Source data:
□ □ □ □ □
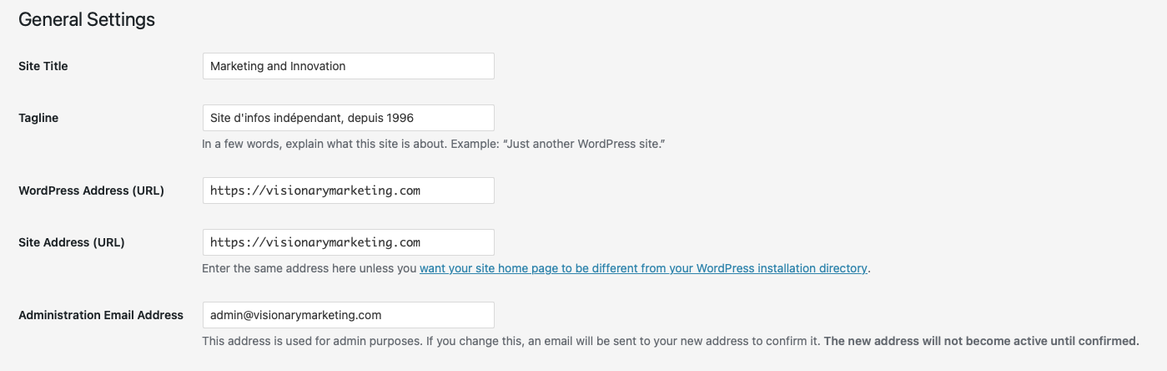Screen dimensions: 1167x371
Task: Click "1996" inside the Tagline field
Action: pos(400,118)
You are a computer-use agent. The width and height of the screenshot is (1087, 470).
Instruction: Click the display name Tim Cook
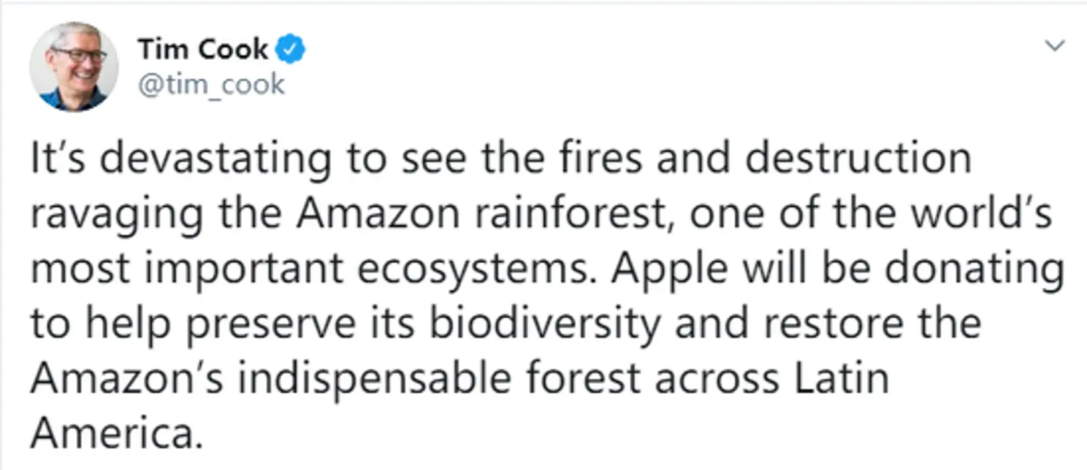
□ □ □ □ □
Exercise prompt: Return nothing except the lines from the line with "You are a computer-use" through the last line of the records above, copied exactly and without pictures.

Answer to the exercise:
You are a computer-use agent. The width and height of the screenshot is (1087, 470).
Instruction: Click the display name Tim Cook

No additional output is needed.